==== SOURCE EXTRACT ====

Lib/fontTools/encodings/codecs.py - third_party/fonttools - Git at Google

 """Extend the Python codecs module with a few encodings that are used in OpenType (name table)
 but missing from Python.  See https://github.com/fonttools/fonttools/issues/236 for details."""

 from __future__ import print_function, division, absolute_import
 from fontTools.misc.py23 import *
 import codecs
 import encodings

 class ExtendCodec(codecs.Codec):

 	def __init__(self, name, base_encoding, mapping):
 		self.name = name
 		self.base_encoding = base_encoding
 		self.mapping = mapping
 		self.reverse = {v:k for k,v in mapping.items()}
 		self.max_len = max(len(v) for v in mapping.values())
 		self.info = codecs.CodecInfo(name=self.name, encode=self.encode, decode=self.decode)
 		codecs.register_error(name, self.error)

 	def encode(self, input, errors='strict'):
 		assert errors == 'strict'
 		#return codecs.encode(input, self.base_encoding, self.name), len(input)

 		# The above line could totally be all we needed, relying on the error
 		# handling to replace the unencodable Unicode characters with our extended
 		# byte sequences.
 		#
 		# However, there seems to be a design bug in Python (probably intentional):
 		# the error handler for encoding is supposed to return a **Unicode** character,
 		# that then needs to be encodable itself...  Ugh.

====

EXERCISE PROMPT: Extend the fontTools codecs source file on OpenType name-table encodings, picking up right after its final comment line. The entries that come next have nothing to do with this exercise.

==== ITEMS ====

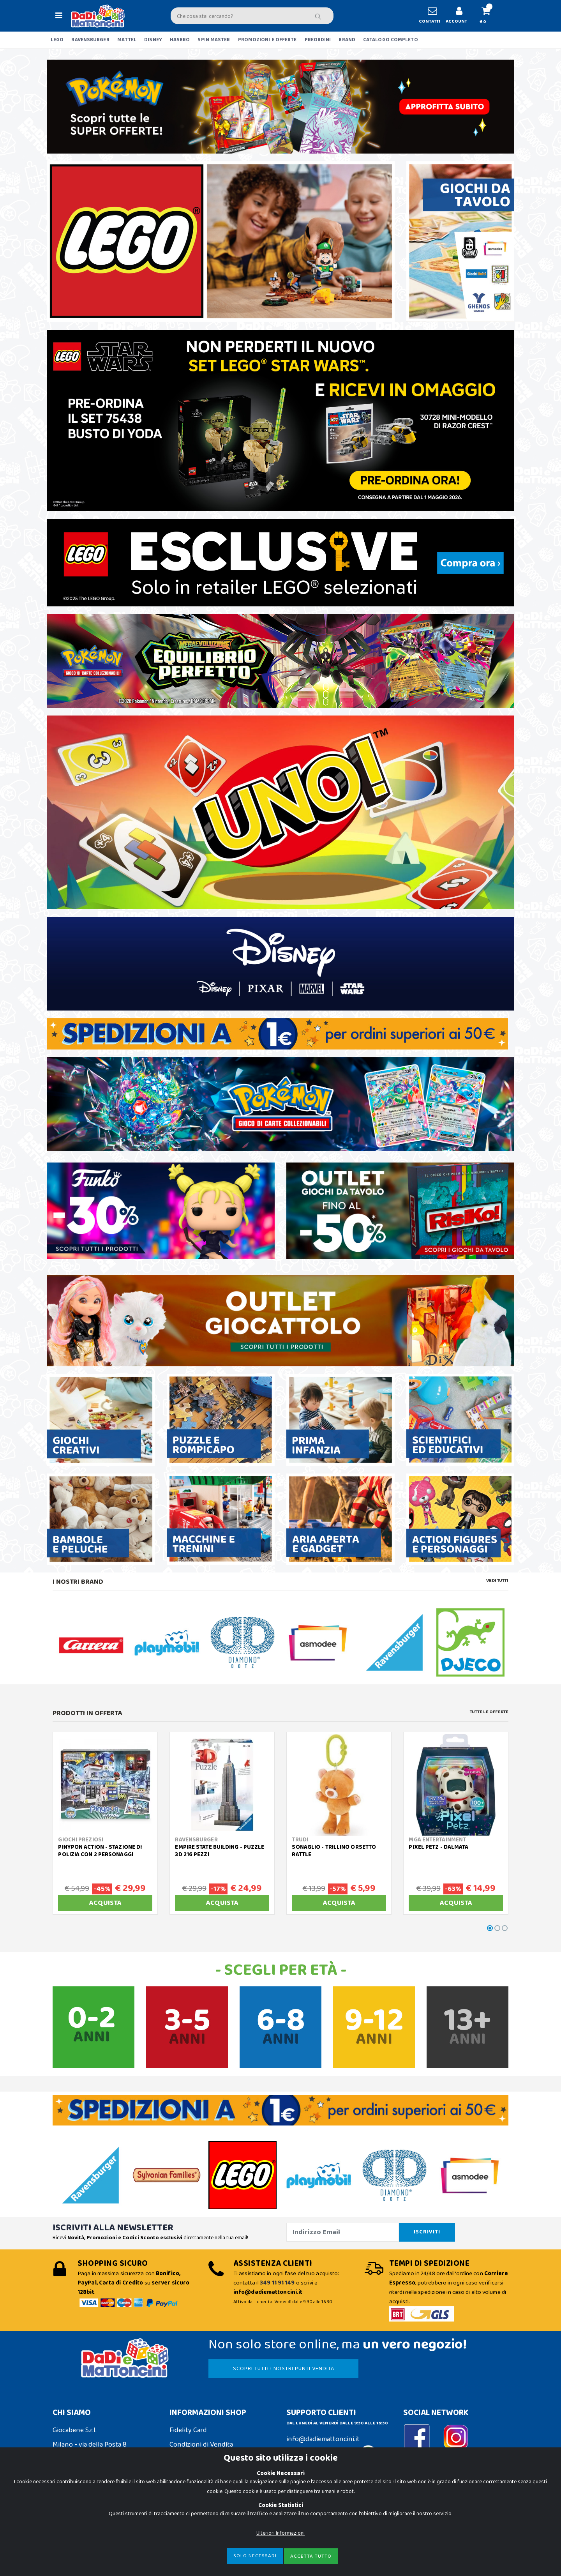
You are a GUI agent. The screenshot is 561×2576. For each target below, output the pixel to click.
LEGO (57, 40)
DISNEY (153, 40)
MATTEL (127, 40)
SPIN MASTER (214, 40)
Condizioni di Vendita (201, 2444)
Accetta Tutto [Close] (311, 2558)
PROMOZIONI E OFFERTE (267, 40)
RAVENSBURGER (90, 40)
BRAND (347, 40)
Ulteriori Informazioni (280, 2535)
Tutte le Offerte (489, 1712)
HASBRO (180, 40)
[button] (489, 15)
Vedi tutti (497, 1580)
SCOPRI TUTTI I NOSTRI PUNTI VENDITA (283, 2368)
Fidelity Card (188, 2430)
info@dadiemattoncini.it (323, 2439)
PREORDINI (318, 40)
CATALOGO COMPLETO (390, 40)
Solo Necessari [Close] (255, 2558)
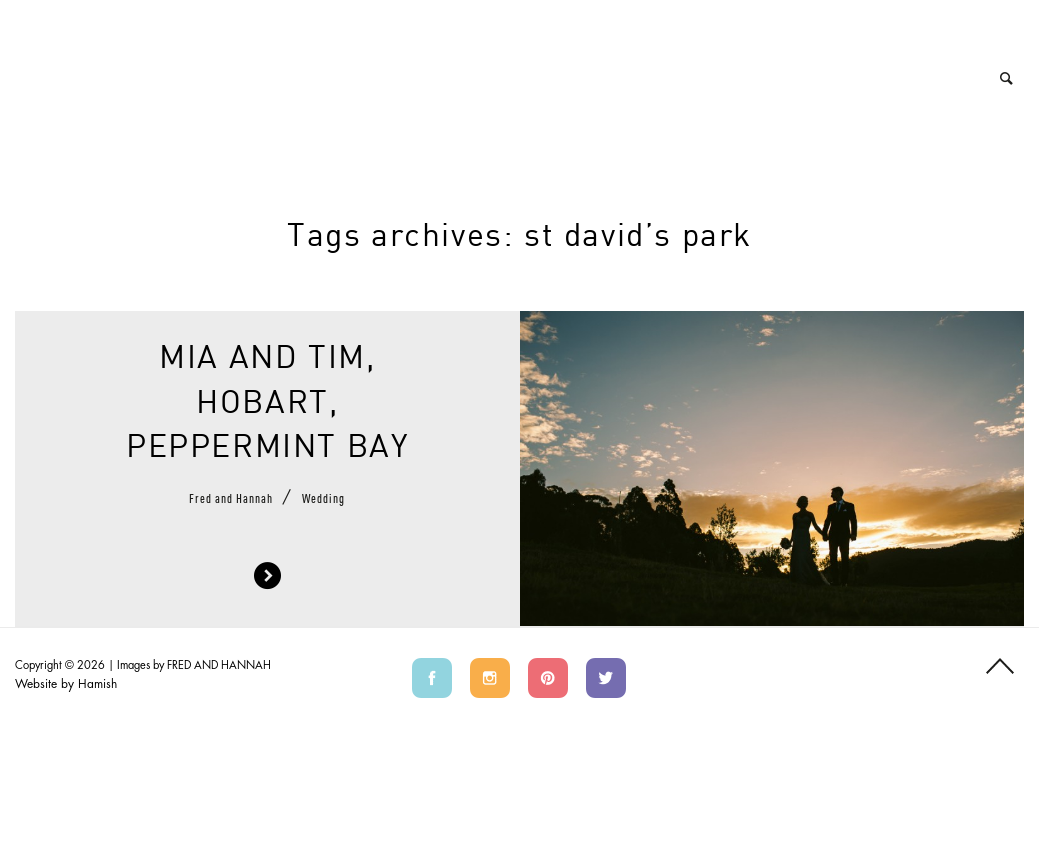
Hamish (97, 684)
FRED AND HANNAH (219, 665)
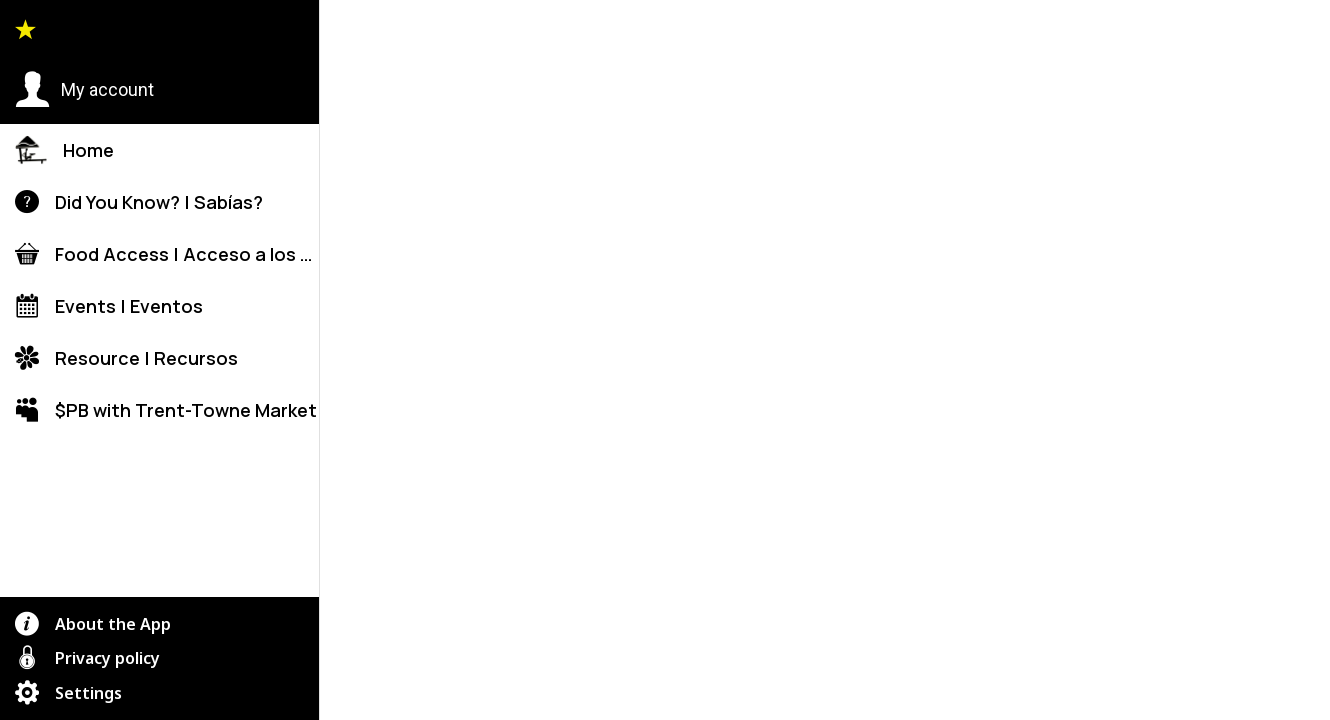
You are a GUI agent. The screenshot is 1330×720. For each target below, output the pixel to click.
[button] (84, 90)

====

ANSWER TO THE TASK:
 		#
 		# So we implement what codecs.encode() should have been doing: which is expect
 		# error handler to return bytes() to be added to the output.
 		#
 		# This seems to have been fixed in Python 3.3.  We should try using that and
 		# use fallback only if that failed.
 		# https://docs.python.org/3.3/library/codecs.html#codecs.register_error

 		length = len(input)
 		out = b''
 		while input:
 			try:
 				part = codecs.encode(input, self.base_encoding)
 				out += part
 				input = '' # All converted
 			except UnicodeEncodeError as e:
 				# Convert the correct part
 				out += codecs.encode(input[:e.start], self.base_encoding)
 				replacement, pos = self.error(e)
 				out += replacement
 				input = input[pos:]
 		return out, length

 	def decode(self, input, errors='strict'):
 		assert errors == 'strict'
 		return codecs.decode(input, self.base_encoding, self.name), len(input)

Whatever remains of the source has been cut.